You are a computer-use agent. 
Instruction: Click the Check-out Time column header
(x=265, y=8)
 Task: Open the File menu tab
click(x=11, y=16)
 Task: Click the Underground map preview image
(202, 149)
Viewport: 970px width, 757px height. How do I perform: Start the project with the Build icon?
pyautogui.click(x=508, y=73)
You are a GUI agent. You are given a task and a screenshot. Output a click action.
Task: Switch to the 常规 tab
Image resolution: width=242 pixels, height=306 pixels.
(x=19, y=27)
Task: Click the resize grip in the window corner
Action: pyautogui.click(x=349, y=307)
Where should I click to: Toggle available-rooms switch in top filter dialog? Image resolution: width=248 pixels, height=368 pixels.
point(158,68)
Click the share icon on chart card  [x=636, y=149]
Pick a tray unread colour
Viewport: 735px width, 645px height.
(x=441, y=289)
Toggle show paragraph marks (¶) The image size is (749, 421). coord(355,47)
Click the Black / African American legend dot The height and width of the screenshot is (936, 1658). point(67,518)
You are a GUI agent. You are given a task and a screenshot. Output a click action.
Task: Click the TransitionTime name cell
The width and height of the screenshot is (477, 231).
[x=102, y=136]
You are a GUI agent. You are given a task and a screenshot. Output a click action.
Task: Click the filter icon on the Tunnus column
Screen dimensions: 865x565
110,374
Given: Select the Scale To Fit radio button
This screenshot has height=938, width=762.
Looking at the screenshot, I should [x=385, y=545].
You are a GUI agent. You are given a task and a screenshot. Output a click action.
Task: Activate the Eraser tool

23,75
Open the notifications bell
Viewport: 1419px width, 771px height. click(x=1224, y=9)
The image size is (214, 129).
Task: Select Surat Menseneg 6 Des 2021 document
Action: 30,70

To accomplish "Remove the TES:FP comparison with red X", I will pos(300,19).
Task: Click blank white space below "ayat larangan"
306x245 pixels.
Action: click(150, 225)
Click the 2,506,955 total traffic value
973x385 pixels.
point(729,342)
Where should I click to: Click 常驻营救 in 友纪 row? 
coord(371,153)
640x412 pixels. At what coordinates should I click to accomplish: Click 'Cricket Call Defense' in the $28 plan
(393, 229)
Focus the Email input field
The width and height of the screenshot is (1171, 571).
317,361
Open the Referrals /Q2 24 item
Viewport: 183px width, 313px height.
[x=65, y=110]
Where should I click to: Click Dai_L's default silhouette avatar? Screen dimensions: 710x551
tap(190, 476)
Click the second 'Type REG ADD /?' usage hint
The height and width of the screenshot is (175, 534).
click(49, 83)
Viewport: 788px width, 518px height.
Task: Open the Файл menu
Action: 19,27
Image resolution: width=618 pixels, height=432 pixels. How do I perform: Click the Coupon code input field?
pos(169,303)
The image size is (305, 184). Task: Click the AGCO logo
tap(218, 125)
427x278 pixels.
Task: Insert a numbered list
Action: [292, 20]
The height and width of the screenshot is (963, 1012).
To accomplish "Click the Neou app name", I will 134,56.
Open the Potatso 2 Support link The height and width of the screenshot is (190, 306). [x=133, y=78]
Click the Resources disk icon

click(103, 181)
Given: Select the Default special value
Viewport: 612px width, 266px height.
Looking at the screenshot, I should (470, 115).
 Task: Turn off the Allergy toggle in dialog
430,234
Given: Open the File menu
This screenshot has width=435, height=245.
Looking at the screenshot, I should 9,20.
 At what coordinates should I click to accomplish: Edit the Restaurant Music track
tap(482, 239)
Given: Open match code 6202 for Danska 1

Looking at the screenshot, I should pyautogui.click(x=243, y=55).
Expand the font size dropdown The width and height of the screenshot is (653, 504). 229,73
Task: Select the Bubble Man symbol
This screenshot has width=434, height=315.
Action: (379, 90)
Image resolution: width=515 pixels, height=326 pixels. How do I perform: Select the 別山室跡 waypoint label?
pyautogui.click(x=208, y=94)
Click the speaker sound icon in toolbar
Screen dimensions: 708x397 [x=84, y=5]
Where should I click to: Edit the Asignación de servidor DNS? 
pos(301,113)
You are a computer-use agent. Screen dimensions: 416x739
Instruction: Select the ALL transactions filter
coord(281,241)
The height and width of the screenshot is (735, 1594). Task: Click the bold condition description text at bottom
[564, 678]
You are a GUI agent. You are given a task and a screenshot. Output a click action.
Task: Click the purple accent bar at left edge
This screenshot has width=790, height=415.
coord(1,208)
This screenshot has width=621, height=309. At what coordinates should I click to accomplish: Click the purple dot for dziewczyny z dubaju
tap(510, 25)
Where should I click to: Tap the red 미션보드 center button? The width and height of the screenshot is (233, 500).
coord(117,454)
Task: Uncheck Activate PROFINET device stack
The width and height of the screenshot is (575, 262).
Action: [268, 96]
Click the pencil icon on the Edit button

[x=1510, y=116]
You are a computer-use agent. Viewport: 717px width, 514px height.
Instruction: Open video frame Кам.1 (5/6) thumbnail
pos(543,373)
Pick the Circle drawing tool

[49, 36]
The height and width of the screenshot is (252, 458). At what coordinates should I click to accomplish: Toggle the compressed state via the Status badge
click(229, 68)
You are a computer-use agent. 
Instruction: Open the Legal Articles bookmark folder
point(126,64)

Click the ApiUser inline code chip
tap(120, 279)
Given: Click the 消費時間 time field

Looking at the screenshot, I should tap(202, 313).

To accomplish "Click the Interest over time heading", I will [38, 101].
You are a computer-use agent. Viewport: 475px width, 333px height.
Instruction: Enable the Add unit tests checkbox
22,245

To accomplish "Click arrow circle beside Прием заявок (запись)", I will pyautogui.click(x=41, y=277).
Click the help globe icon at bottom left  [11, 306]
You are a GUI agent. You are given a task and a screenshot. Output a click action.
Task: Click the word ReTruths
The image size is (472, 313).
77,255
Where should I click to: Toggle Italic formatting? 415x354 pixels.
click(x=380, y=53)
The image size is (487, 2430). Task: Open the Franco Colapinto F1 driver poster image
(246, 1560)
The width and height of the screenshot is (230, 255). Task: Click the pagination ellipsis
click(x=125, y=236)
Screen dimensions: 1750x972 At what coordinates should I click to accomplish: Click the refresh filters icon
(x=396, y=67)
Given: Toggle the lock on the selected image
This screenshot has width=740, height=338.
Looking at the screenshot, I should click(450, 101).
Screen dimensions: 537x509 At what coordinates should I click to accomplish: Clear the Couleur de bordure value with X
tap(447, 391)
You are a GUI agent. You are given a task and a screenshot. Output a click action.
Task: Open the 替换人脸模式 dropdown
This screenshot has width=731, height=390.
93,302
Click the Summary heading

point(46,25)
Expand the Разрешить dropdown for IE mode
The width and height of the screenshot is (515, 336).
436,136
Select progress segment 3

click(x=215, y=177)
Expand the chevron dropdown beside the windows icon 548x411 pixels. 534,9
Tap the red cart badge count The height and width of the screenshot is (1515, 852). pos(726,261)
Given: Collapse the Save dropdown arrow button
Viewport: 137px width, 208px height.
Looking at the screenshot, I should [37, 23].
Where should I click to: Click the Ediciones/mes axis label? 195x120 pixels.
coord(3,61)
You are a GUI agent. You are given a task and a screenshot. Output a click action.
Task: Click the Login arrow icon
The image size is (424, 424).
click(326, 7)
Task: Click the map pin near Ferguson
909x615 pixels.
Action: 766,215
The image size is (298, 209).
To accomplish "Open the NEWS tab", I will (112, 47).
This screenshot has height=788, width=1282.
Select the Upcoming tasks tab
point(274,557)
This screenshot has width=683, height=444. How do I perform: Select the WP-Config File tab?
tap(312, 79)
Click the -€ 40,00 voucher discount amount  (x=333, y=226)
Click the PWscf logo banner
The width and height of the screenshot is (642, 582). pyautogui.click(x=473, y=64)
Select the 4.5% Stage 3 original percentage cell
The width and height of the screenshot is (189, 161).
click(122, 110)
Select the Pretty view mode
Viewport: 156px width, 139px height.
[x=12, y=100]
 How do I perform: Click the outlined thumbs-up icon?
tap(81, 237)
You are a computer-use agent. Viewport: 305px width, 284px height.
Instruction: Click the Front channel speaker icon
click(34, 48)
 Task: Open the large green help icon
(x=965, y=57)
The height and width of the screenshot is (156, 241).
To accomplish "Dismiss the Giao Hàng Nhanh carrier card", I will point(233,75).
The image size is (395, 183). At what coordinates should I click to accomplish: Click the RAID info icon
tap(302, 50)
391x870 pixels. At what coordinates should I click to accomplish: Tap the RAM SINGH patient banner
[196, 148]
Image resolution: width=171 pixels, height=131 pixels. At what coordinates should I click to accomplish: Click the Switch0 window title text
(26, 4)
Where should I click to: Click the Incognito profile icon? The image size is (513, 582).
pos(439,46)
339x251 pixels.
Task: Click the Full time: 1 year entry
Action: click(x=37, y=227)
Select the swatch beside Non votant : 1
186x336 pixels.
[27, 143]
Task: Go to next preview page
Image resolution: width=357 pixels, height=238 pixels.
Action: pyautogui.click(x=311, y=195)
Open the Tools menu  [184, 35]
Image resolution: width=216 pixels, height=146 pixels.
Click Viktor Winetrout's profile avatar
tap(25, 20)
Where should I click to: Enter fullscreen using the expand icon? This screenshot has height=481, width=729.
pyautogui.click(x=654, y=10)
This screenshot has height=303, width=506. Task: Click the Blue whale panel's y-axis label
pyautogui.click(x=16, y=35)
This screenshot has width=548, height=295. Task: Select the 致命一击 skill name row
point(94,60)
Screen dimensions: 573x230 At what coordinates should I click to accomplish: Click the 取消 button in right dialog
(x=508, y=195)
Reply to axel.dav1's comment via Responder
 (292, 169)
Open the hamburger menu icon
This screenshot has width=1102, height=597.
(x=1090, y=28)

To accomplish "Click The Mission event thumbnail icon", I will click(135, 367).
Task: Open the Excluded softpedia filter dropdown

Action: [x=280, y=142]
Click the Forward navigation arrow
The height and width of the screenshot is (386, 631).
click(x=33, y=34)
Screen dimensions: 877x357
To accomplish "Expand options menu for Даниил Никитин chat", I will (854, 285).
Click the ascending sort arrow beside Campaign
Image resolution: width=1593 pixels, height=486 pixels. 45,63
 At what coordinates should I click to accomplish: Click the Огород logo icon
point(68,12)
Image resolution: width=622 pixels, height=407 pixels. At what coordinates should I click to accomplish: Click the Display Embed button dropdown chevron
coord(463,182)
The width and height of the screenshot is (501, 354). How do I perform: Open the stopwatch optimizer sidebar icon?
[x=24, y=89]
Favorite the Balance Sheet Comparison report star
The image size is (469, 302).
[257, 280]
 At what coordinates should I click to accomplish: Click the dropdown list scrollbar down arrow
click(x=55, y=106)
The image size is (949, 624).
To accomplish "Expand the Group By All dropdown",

■ What to work on
The lines needed are the ones from the first line of the entries through the line that contains "Task: Click the filter", given again without any change.

■ Exercise answer
You are a computer-use agent. 
Instruction: Click the Check-out Time column header
(x=265, y=8)
 Task: Open the File menu tab
click(x=11, y=16)
 Task: Click the Underground map preview image
(202, 149)
Viewport: 970px width, 757px height. How do I perform: Start the project with the Build icon?
pyautogui.click(x=508, y=73)
You are a GUI agent. You are given a task and a screenshot. Output a click action.
Task: Switch to the 常规 tab
Image resolution: width=242 pixels, height=306 pixels.
(x=19, y=27)
Task: Click the resize grip in the window corner
Action: pyautogui.click(x=349, y=307)
Where should I click to: Toggle available-rooms switch in top filter dialog? Image resolution: width=248 pixels, height=368 pixels.
point(158,68)
Click the share icon on chart card  [x=636, y=149]
Pick a tray unread colour
Viewport: 735px width, 645px height.
(x=441, y=289)
Toggle show paragraph marks (¶) The image size is (749, 421). coord(355,47)
Click the Black / African American legend dot The height and width of the screenshot is (936, 1658). point(67,518)
You are a GUI agent. You are given a task and a screenshot. Output a click action.
Task: Click the TransitionTime name cell
The width and height of the screenshot is (477, 231).
[x=102, y=136]
You are a GUI agent. You are given a task and a screenshot. Output a click action.
Task: Click the filter icon on the Tunnus column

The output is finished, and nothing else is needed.